_Task prompt_
The listing that follows must be given again in full and exactly.

_Material to process_
....

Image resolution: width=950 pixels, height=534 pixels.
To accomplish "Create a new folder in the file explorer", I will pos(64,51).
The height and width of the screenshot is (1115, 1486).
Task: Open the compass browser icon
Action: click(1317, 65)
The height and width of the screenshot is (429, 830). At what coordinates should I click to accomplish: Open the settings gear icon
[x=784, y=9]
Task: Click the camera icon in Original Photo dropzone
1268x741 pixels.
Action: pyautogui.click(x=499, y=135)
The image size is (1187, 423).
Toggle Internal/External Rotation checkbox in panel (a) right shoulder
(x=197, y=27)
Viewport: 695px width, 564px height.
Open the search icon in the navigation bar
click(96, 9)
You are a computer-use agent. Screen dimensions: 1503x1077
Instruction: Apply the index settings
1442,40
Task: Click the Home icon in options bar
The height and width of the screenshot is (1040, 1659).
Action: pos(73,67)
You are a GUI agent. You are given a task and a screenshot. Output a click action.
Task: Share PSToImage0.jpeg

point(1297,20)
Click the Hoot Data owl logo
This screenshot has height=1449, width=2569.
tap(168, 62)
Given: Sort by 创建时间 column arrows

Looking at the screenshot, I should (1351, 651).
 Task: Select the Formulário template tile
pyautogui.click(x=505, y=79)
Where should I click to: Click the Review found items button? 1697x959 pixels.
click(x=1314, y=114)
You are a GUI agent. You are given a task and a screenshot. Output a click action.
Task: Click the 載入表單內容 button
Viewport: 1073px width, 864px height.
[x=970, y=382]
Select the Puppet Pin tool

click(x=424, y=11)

....

_Response to the task_
Image resolution: width=950 pixels, height=534 pixels.
To accomplish "Create a new folder in the file explorer", I will pos(64,51).
The height and width of the screenshot is (1115, 1486).
Task: Open the compass browser icon
Action: click(1317, 65)
The height and width of the screenshot is (429, 830). At what coordinates should I click to accomplish: Open the settings gear icon
[x=784, y=9]
Task: Click the camera icon in Original Photo dropzone
1268x741 pixels.
Action: pyautogui.click(x=499, y=135)
The image size is (1187, 423).
Toggle Internal/External Rotation checkbox in panel (a) right shoulder
(x=197, y=27)
Viewport: 695px width, 564px height.
Open the search icon in the navigation bar
click(96, 9)
You are a computer-use agent. Screen dimensions: 1503x1077
Instruction: Apply the index settings
1442,40
Task: Click the Home icon in options bar
The height and width of the screenshot is (1040, 1659).
Action: pos(73,67)
You are a GUI agent. You are given a task and a screenshot. Output a click action.
Task: Share PSToImage0.jpeg

point(1297,20)
Click the Hoot Data owl logo
This screenshot has height=1449, width=2569.
tap(168, 62)
Given: Sort by 创建时间 column arrows

Looking at the screenshot, I should (1351, 651).
 Task: Select the Formulário template tile
pyautogui.click(x=505, y=79)
Where should I click to: Click the Review found items button? 1697x959 pixels.
click(x=1314, y=114)
You are a GUI agent. You are given a task and a screenshot. Output a click action.
Task: Click the 載入表單內容 button
Viewport: 1073px width, 864px height.
[x=970, y=382]
Select the Puppet Pin tool

click(x=424, y=11)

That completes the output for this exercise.